Ecco l’assist di Gasparri per dilatare di molto i tempi

PESCARA . La lettera è datata 2 agosto 2018, e porta la firma del presidente della giunta delle elezioni e immunità parlamentari del Senato, Maurizio Gasparri. Con quella missiva si invita sì l’ormai...
PESCARA . La lettera è datata 2 agosto 2018, e porta la firma del presidente della giunta delle elezioni e immunità parlamentari del Senato, Maurizio Gasparri.
Con quella missiva si invita sì l’ormai ex presidente della Regione, Luciano D’Alfonso, a scegliere tra la carica di parlamentare o quella di governatore dell’Abruzzo, ma offre la sponda per prendere tempo. Il passaggio è quello nel quale Gasparri scrive: «Qualora decida di optare per il mandato parlamentare, è pregato di comunicare alla Giunta le avvenute dimissioni dalla carica suindicata, unitamente alla data della relativa presa d’atto da parte del consiglio regionale».
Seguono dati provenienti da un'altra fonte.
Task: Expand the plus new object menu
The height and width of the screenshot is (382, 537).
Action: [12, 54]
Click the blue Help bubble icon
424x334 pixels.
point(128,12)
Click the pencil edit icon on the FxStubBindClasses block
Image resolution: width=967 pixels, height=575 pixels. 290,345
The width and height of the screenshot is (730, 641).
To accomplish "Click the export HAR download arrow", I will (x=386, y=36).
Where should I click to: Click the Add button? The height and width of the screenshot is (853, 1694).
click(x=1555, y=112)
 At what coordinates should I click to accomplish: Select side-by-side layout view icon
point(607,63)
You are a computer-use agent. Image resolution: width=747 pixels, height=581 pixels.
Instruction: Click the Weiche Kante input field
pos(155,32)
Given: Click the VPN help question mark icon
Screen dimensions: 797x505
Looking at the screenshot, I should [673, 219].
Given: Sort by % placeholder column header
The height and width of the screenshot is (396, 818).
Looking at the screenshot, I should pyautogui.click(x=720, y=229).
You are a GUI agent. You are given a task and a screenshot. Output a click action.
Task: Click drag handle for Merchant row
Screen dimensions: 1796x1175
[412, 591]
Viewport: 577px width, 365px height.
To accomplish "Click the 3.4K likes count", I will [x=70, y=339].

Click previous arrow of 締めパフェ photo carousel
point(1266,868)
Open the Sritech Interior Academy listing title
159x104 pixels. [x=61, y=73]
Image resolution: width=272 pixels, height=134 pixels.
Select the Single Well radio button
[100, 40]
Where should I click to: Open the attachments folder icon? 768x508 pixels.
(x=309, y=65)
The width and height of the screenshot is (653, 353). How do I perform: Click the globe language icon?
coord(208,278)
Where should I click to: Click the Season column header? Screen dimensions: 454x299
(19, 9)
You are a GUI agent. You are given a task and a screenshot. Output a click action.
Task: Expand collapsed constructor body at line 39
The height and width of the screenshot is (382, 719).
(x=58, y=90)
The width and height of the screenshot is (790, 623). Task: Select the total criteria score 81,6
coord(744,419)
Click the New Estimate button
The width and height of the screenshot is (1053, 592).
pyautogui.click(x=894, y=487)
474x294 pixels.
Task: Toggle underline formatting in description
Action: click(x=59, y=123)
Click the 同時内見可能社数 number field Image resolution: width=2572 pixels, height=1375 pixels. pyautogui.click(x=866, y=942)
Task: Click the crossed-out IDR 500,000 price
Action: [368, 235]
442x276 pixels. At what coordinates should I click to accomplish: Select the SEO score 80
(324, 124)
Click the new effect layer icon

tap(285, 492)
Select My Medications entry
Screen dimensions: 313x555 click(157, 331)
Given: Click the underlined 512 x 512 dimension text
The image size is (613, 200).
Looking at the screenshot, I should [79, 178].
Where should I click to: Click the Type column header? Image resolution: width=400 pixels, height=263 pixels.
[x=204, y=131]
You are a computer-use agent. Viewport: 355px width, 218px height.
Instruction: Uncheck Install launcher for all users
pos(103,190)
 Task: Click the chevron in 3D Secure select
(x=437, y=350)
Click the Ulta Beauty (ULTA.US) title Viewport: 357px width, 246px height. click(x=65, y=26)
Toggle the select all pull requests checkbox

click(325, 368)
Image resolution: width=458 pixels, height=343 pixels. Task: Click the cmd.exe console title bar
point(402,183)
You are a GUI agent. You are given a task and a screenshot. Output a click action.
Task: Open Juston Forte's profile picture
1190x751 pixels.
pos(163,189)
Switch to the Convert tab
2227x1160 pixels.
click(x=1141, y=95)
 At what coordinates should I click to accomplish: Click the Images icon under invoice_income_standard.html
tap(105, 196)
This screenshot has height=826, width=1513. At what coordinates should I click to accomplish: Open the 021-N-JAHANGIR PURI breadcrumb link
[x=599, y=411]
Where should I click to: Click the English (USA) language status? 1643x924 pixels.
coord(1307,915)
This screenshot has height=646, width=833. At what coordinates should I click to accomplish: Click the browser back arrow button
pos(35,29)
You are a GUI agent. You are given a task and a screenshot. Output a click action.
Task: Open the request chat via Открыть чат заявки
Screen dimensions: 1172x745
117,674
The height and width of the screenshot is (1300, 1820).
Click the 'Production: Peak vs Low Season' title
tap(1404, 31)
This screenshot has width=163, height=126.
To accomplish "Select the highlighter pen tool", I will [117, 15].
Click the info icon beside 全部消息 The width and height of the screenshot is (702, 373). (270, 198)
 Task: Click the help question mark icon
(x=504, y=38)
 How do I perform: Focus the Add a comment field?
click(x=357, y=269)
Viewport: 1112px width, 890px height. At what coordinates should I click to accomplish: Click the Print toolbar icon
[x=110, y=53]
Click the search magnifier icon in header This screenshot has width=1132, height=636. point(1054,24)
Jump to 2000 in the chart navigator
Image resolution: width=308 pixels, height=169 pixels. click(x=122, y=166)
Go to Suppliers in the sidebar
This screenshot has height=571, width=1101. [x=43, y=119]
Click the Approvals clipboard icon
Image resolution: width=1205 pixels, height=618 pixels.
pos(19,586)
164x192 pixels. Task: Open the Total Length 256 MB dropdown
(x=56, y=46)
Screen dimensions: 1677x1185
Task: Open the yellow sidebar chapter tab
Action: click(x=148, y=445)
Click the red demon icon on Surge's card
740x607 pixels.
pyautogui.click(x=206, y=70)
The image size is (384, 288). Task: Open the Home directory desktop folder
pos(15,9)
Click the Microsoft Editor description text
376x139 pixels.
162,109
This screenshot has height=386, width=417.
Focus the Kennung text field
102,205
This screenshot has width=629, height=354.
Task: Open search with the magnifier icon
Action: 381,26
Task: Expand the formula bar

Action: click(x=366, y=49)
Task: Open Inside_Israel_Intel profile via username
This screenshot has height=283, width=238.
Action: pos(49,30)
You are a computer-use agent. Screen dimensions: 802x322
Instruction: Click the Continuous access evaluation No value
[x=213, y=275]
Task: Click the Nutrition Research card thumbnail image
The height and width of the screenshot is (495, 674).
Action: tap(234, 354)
Un passaggio, che tra ferie, ferragosto, e sospensione estiva delle attività, poteva significare far slittare all’autunno la presa d’atto da parte dell’assise regionale. A giocare d’anticipo, in questo senso, è stato il presidente Giuseppe Di Pangrazio, che firmando il decreto di scioglimento del consiglio, ha posto la parola fine alla legislatura, avviando così l’iter per indire le elezioni.